Unicode list

Sat Mar 31 21:04:17 EDT 2007

Rehceb Rotkiv wrote:
> Hello,
>
> I have this little grep-like program:
>
> ++++++++++snip++++++++++
> #!/usr/bin/python
>
> import sys
> import re
>
> pattern = sys.argv[1]
> inputfile = file(sys.argv[2], 'r')
>
> for line in inputfile:
>     matches = re.findall(pattern, line)
>     if matches:
>         print matches
> ++++++++++snip++++++++++
>
> Like this, the program prints some characters as strange escape
> sequences, which is due to the input file being encoded in utf-8:

So the UTF-8 data gets printed to your terminal which isn't configured
for UTF-8, right?

> When I convert "re.findall..." to a string and wrap an "unicode()" around it,
> the matches get printed correctly.

How do you meaningfully convert it to a string? The matches variable
refers to a list, but you surely don't want to be dealing with the
list's string representation.

> Is it possible to make "matches" unicode without saving it as a single string first?
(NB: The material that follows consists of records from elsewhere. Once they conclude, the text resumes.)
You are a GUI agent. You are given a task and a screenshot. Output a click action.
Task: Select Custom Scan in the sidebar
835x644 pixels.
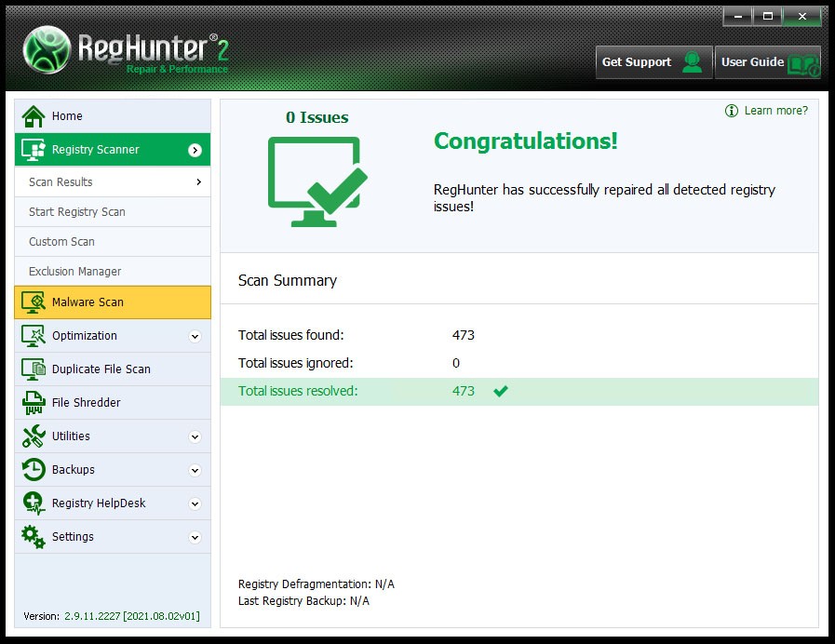(x=61, y=242)
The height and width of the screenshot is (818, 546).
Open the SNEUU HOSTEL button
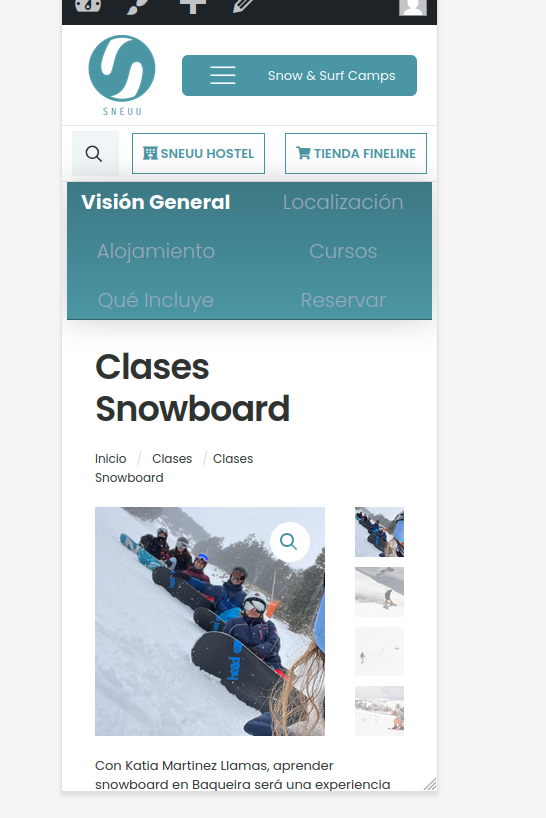click(198, 153)
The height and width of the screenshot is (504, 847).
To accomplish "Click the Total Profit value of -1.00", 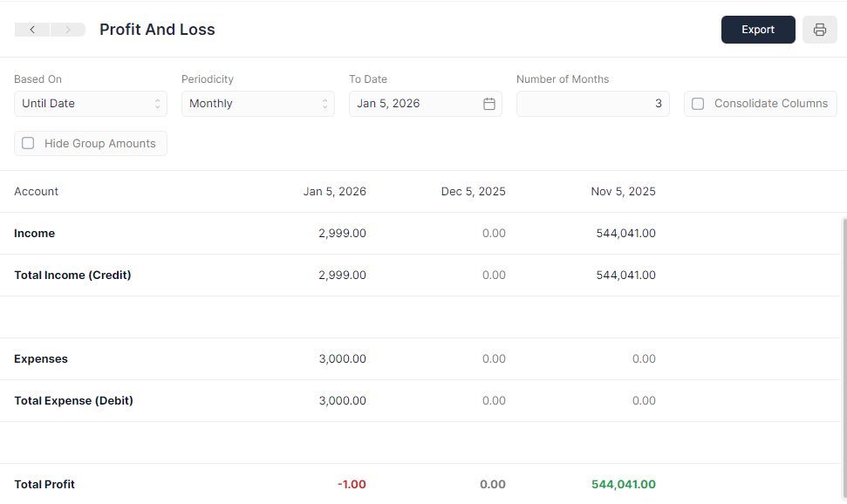I will (x=352, y=484).
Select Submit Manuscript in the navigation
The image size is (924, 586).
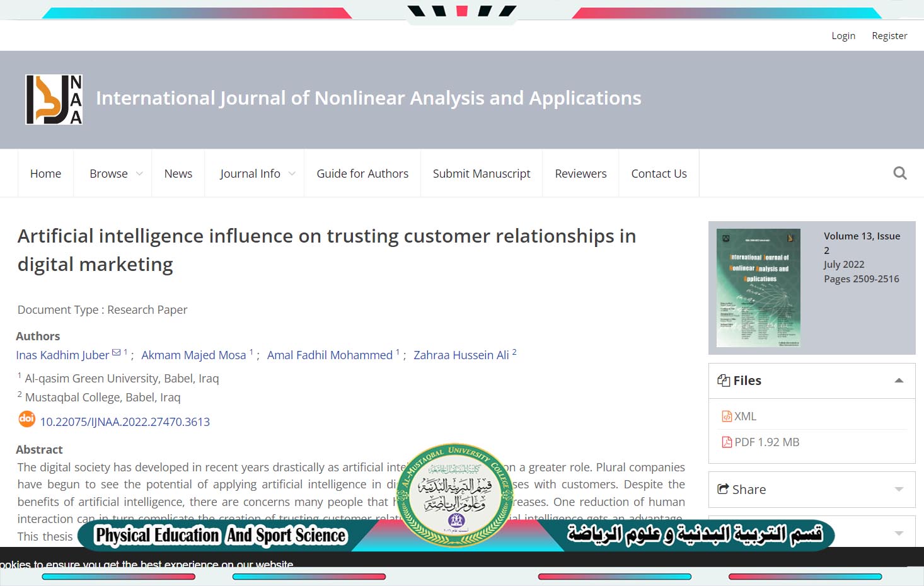pos(482,173)
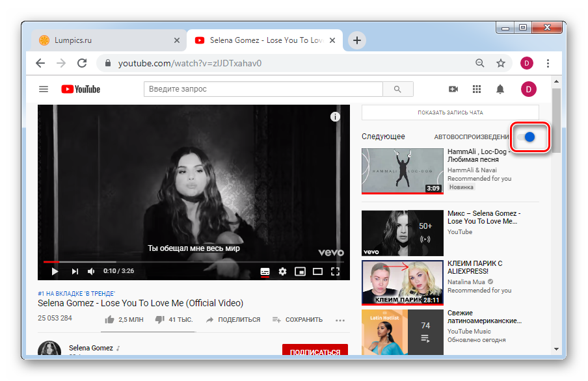Open player settings gear
Screen dimensions: 588x381
(282, 271)
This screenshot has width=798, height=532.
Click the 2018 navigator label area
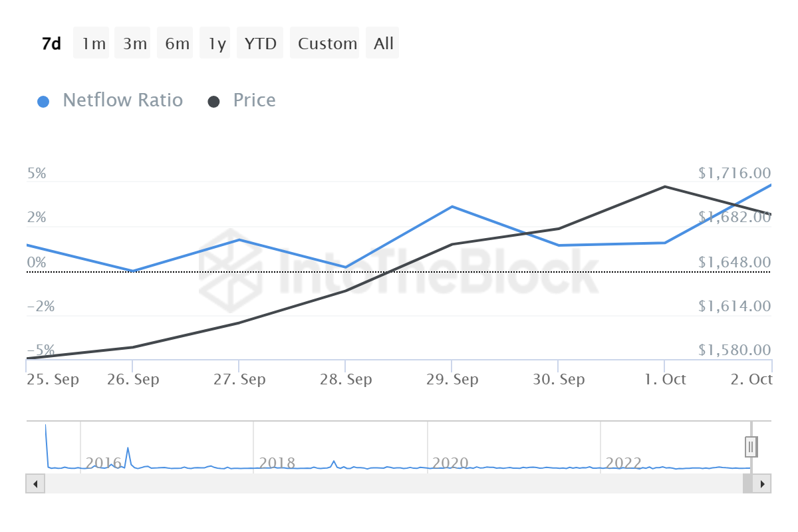[x=277, y=462]
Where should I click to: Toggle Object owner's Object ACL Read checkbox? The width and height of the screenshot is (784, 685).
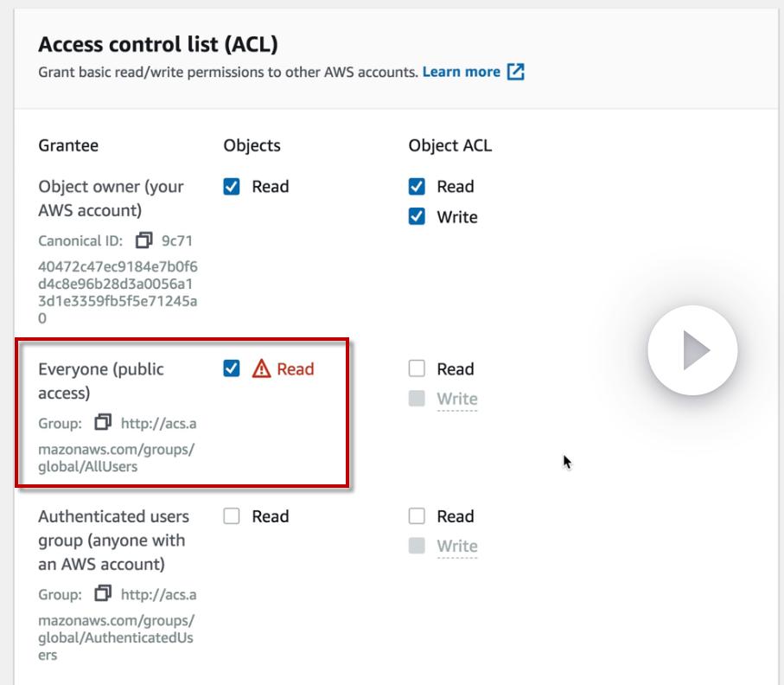[x=417, y=187]
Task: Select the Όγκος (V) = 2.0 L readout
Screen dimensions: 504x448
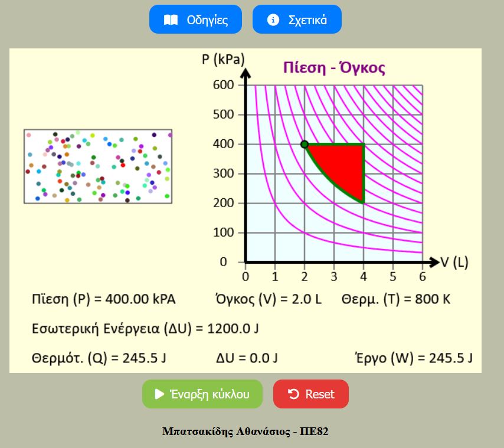Action: [x=269, y=299]
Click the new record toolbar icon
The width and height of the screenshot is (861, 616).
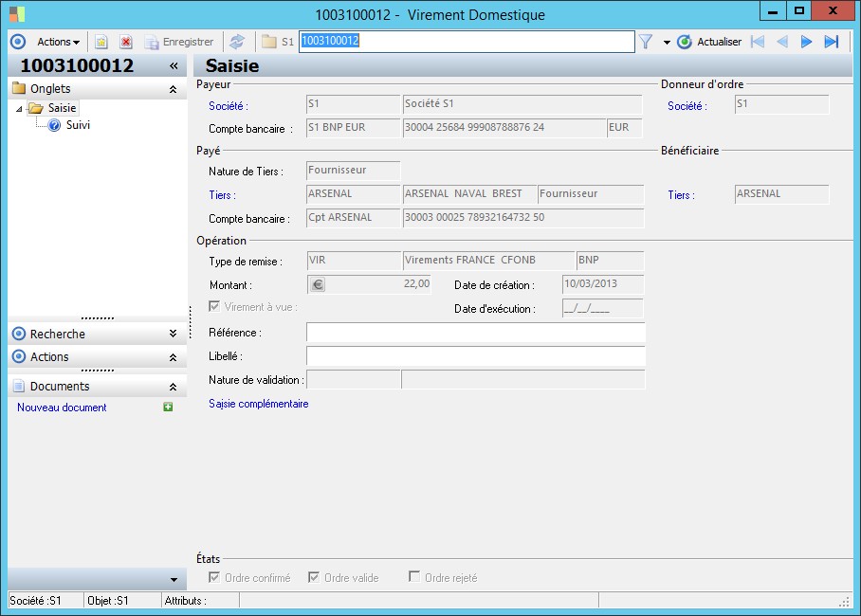coord(101,42)
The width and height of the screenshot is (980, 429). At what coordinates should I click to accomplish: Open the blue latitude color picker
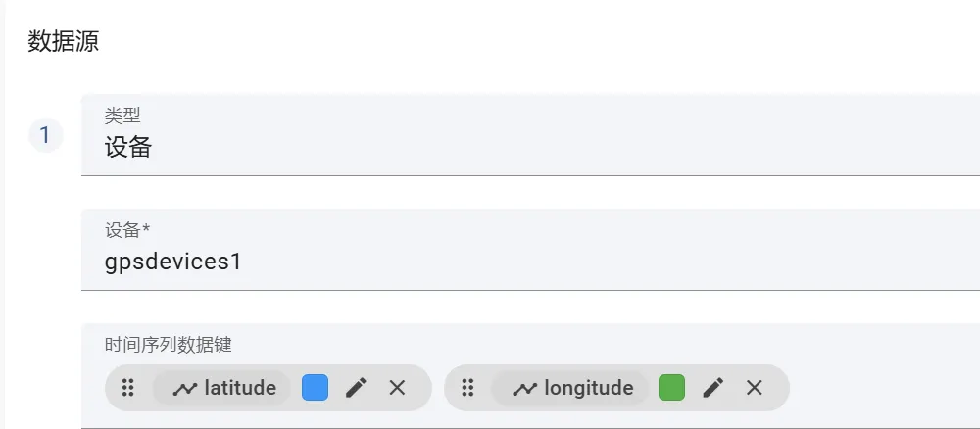(x=315, y=388)
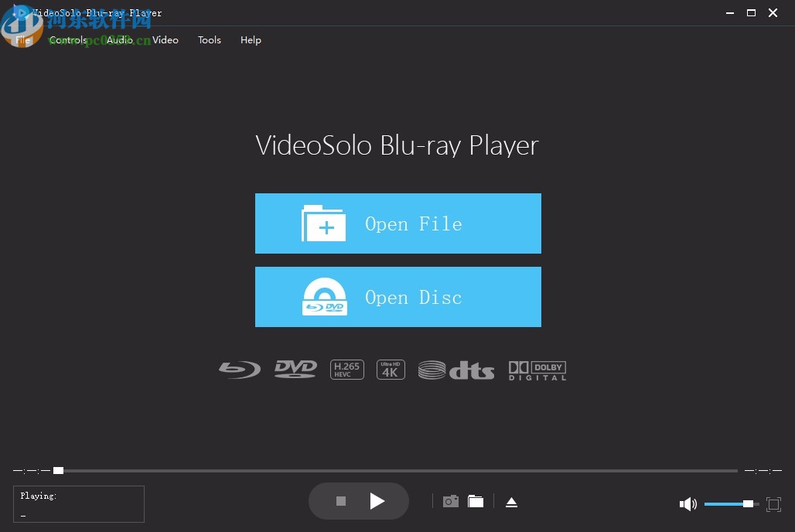795x532 pixels.
Task: Click the Ultra HD 4K badge
Action: coord(391,369)
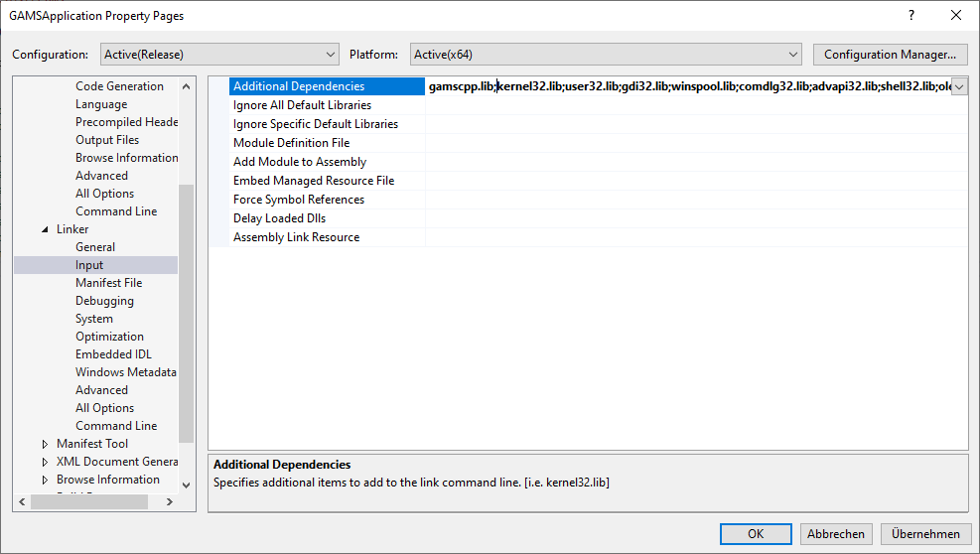Expand the Browse Information node
980x554 pixels.
pyautogui.click(x=46, y=480)
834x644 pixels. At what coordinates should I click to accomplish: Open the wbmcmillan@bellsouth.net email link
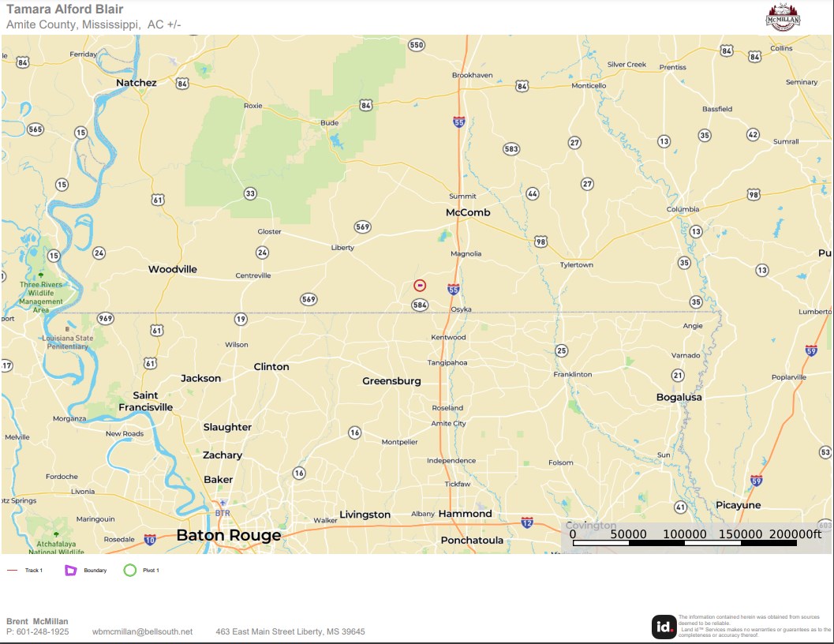pyautogui.click(x=142, y=631)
Why not convert your input into Unicode and then, for the benefit of
certain kinds of character classes, use re.findall in Unicode mode (by
specifying re.U as a flag)? Then, each match will be produced as a
Unicode object.

> The function "unicode()" seems only to work for strings. Or is there a general way of telling
> Python to abandon the ancient and evil land of iso-8859 for good and use utf-8 only?

The only refuge from ancient and evil lands is found by climbing the
mountain of Unicode: convert from encoded text as soon as you can,
work only with Unicode objects, produce encoded text only when
necessary.

Paul